• TEXTO DE LEITURA
'''

Por melhor que sejamos, por mais corretos
que procuremos viver nossas vidas, as tragédias acontecem.
Podemos culpar os outros, procurar justificativas, imaginar como
teria sido diferente nossas vidas sem elas. Mas nada disto tem importância:
elas já aconteceram, e pronto. A partir daí, o que
se faz necessário é rever a nossa própria vida,
superar o medo, e dar início ao processo de reconstrução.
A primeira coisa que devemos fazer,
quando estamos diante do sofrimento e da insegurança, é
aceita-los como tal. Não podemos trata-los como algo que
não nos diz respeito, nem transforma-los em uma punição
que satisfaça o nosso eterno sentimento de culpa. Nos escombros
do World Trade Center estavam pessoas como nós, que se sentiam
seguras ou infelizes, realizadas ou lutando para crescer, com família
que as esperava em casa, ou desesperadas pela solidão da
grande cidade. Eram americanos, ingleses, alemães, brasileiros,
japoneses, gente de todos os cantos do mundo, unidas pelo destino
comum - e misterioso - de se encontrarem por volta das 9:00 horas
da manhã em um mesmo lugar , que era bonito para alguns,
e opressivo para outros. Quando as duas torres desabaram, não
foram apenas estas pessoas que morreram: todos nós morremos
um pouco, e o mundo inteiro ficou menor.
Há alguns anos, no Japão,
um grupo de estudantes de Zen budismo estava reunido numa casa de
campo, quando o caseiro chegou - contando uma tragédia nas
redondezas: uma casa incendiou-se, deixando mãe e filha desabrigados.
Imediatamente, uma das estudantes iniciou uma coleta, para ajudar
a família a reconstruir sua casa.
Entre os presentes estava um escritor
pobre, e a moça resolveu não lhe pedir pedir nada.
"Um momento", disse o escritor, quando ela ia passando
adiante. "Também quero dar algo".
No minuto seguinte, escreveu num papel
o que havia acontecido, e colocou-o dentro do pote que estava sendo
usado para arrecadar o dinheiro. "Quero dar a todos esta tragédia.
Que ela seja sempre lembrada quando pensarmos nos pequenos incidentes
de nossas vidas".
No caso dos atentados do dia 11 de
setembro, acho que recebemos outras coisas além deste sentimento
- aceitar que, por pior que seja, nossa vida é muito melhor
que a da maioria dos seres humanos. Por mais difícil que
seja aceitar o que aconteceu, é preciso entender que momentos
como esse nos dão a possibilidade de uma mudança radical
em nosso comportamento.
Quando estamos diante de uma grande
perda, seja ela material, espiritual, ou psicológica, não
adianta tentar recuperar o que já se foi. Por outro lado,
um grande espaço foi aberto em nossas vidas, e ali está,
vazio, esperando ser preenchido com algo novo. No momento da perda,
por mais contraditório que pareça, estamos ganhando
ganhando uma grande fatia de liberdade. Ao invés de preencher
este espaço vazio com dor e amargura, existem outras maneiras
de encarar o mundo.

'''

• DADOS DA TAREFA
'''

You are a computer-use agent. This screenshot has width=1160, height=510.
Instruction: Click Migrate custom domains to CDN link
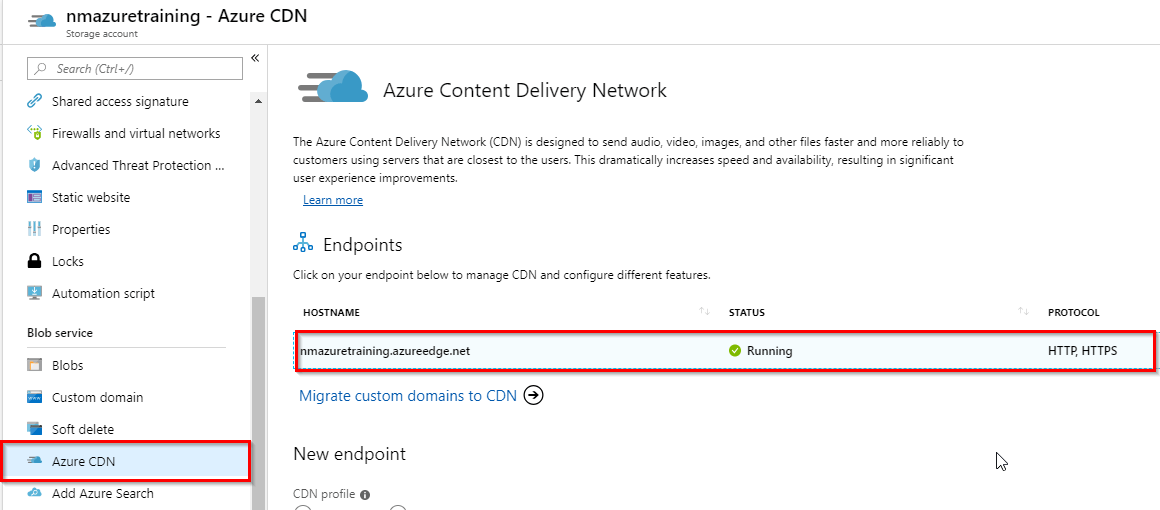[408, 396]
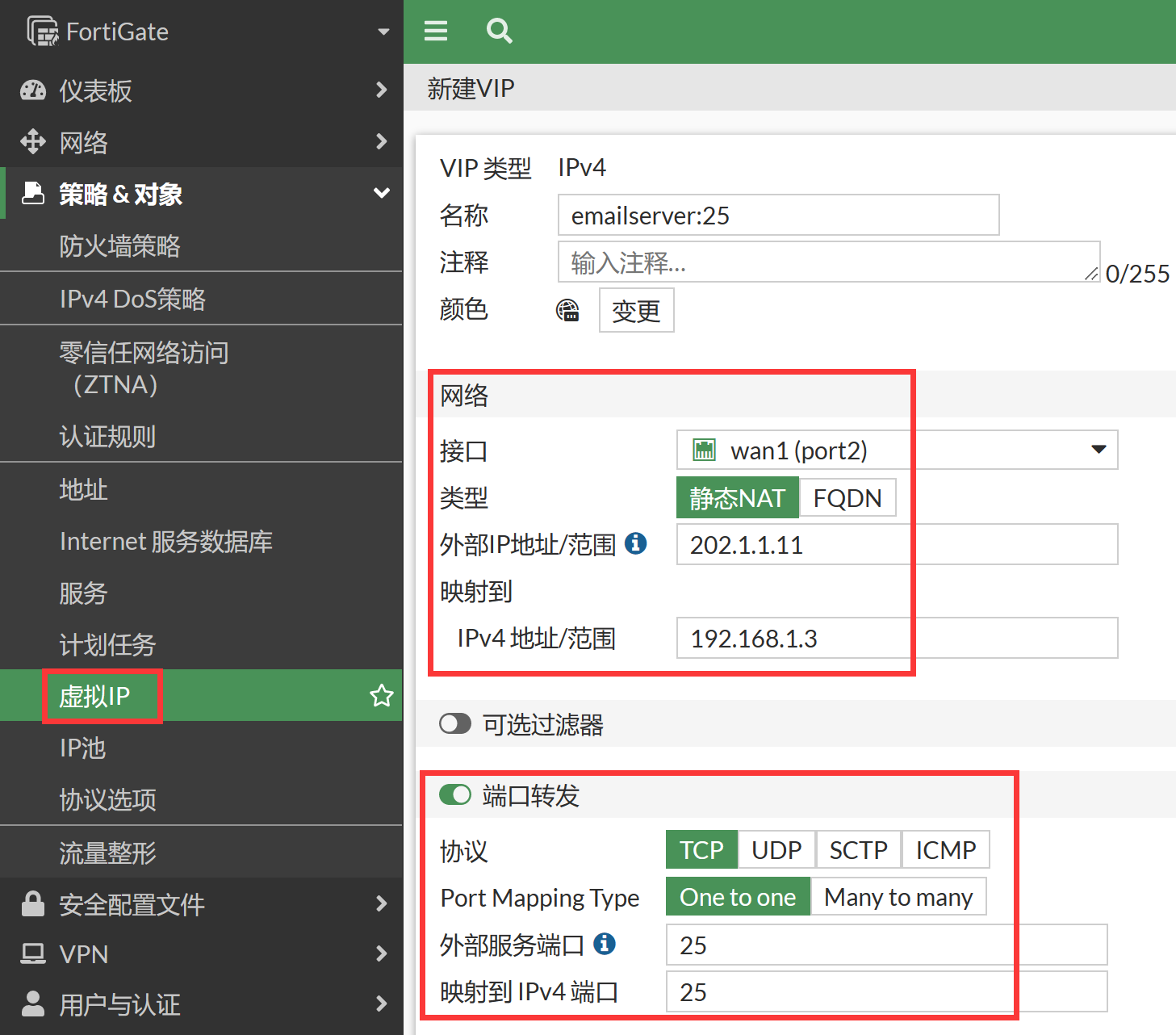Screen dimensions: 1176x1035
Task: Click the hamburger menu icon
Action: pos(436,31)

'''
'''

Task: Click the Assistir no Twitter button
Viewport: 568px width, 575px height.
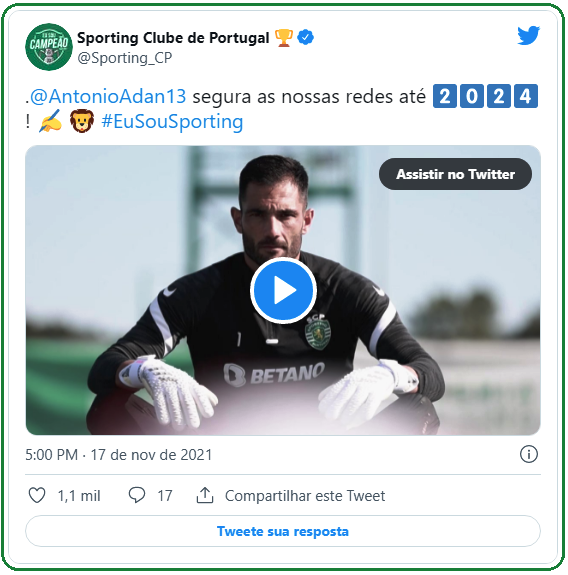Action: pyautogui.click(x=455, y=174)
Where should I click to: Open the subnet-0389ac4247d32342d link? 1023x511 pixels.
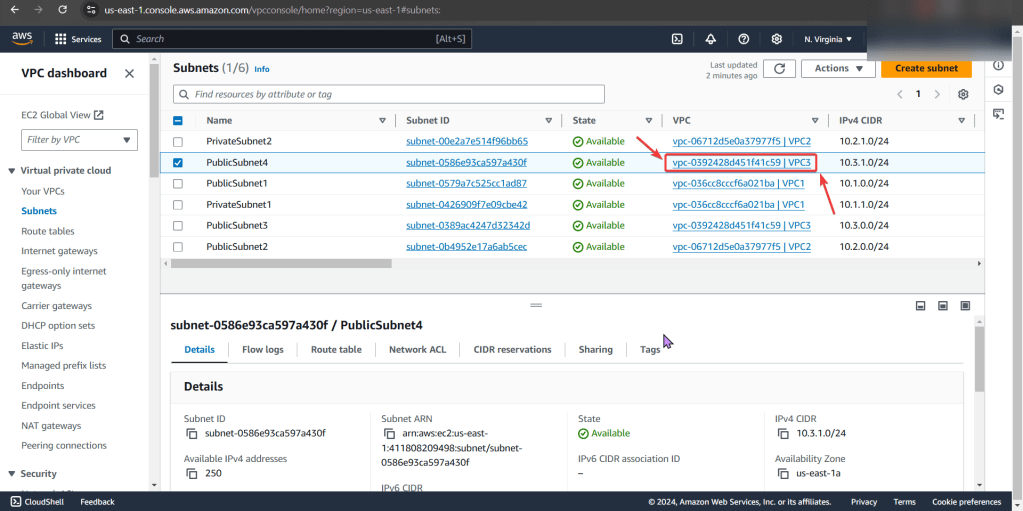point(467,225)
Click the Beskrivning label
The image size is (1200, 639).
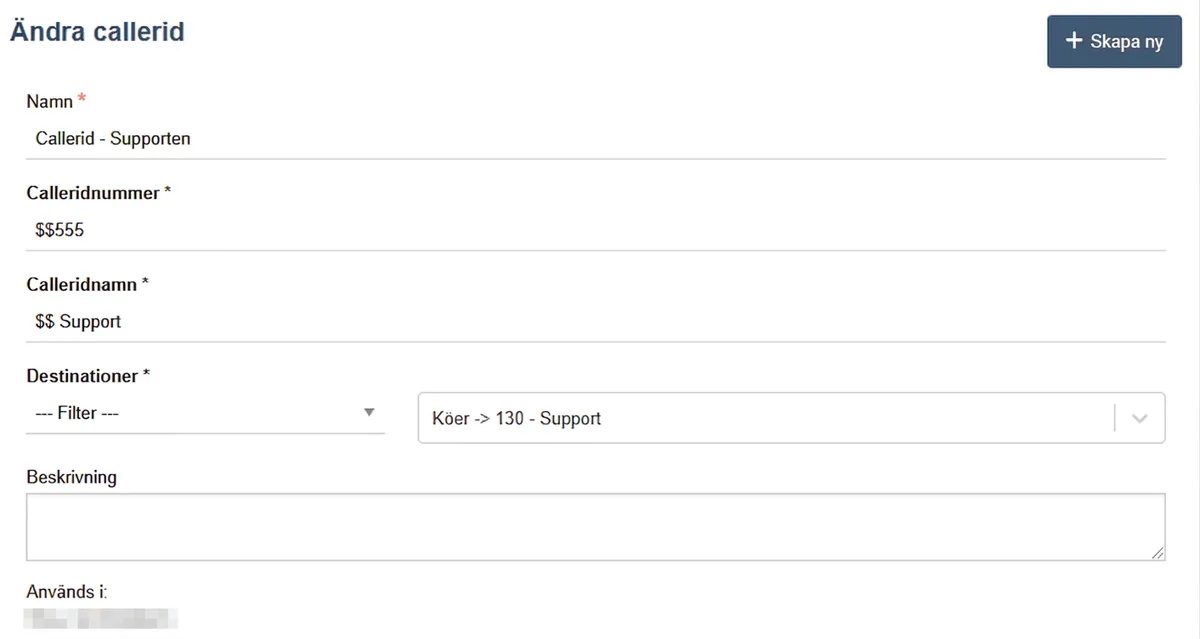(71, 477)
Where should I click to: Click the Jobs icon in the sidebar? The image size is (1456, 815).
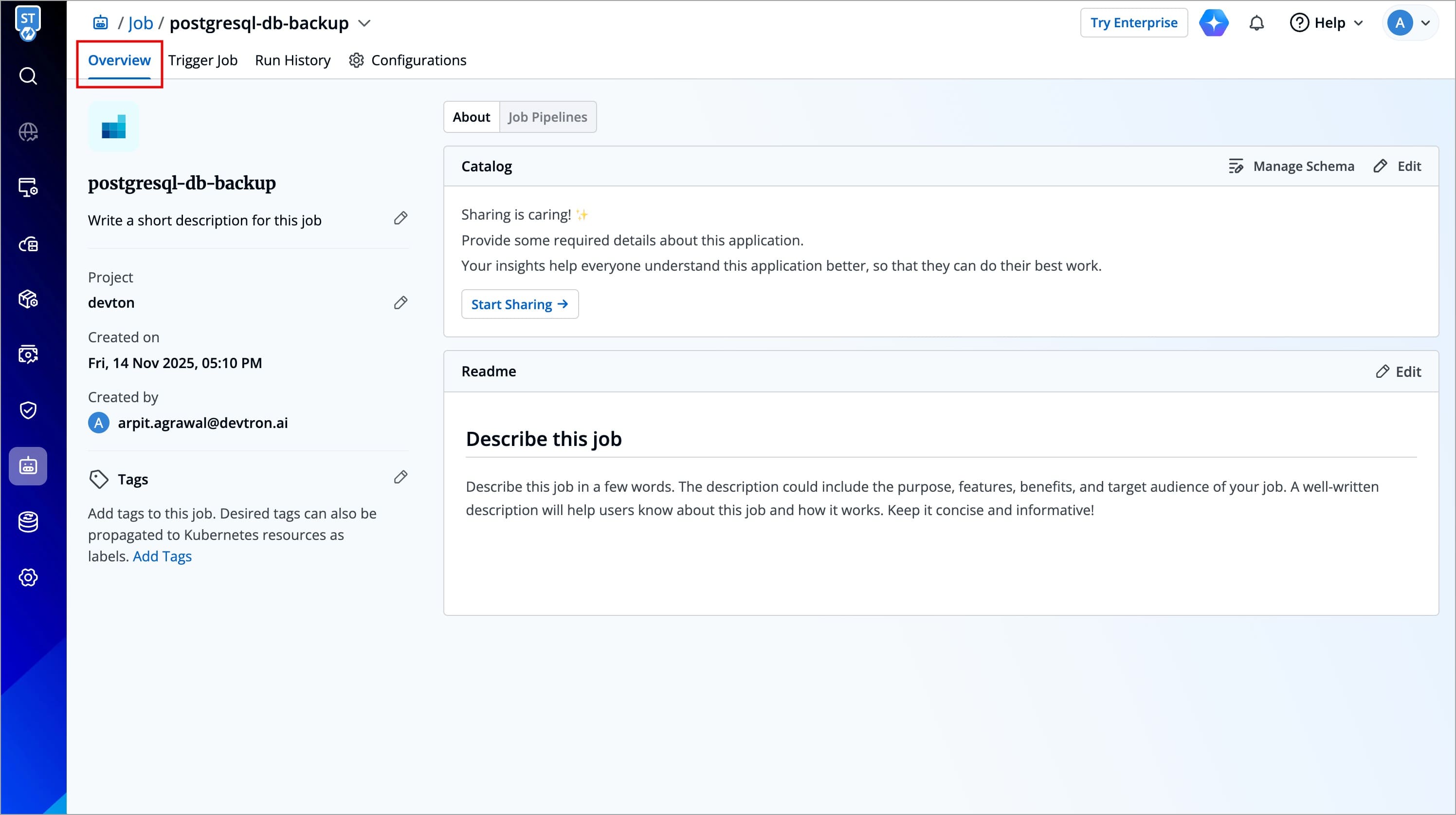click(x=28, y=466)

'''
'''

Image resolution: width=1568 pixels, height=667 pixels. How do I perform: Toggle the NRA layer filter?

'''

• TAREFA DO EXERCÍCIO 1
Apresente como lista JSON de strings, uma por linha e sem linhas em branco, as linhas dos registros, começando na que contém "Where should I click to: Open" e terminando na que contém "click(x=28, y=466)". Deixe as imagens fora da resposta.
• TAREFA DO EXERCÍCIO 2
Por favor, prossiga com o texto sobre como encarar as tragédias e as perdas a partir de onde ele termina.

• RESPOSTA FINAL 1
[
  "Where should I click to: Open the subnet-0389ac4247d32342d link? 1023x511 pixels.",
  "point(467,225)",
  "Click the Beskrivning label",
  "The image size is (1200, 639).",
  "(71, 477)",
  "Where should I click to: Click the Jobs icon in the sidebar? The image size is (1456, 815).",
  "click(x=28, y=466)"
]

• RESPOSTA FINAL 2
Em primeiro lugar, precisamos nos
lembrar a grande lição dos sábios: a paciência,
a certeza de que tudo é provisório nesta vida. Partindo
daí, então vamos rever os nossos valores: se, por
muitos anos, o mundo jamais voltará a ser a um lugar seguro,
por que não usar esta súbita mudança, e arriscar
nossos dias em coisas que sempre desejamos fazer, mas que não
tinhamos coragem, já que acreditavamos que era preciso seguir
"um ritmo normal de vida", pois tudo estava sob controle?
Quantas pessoas, naquela manhã do dia 11 de setembro, estavam
no World Trade Center contra a própria vontade, tentando
segir uma carreira que não era a delas, fazendo um trabalho
que não gostavam, apenas porque ali era um lugar seguro,
e poderia garantir dinheiro suficiente para a aposentadoria e a
velhice?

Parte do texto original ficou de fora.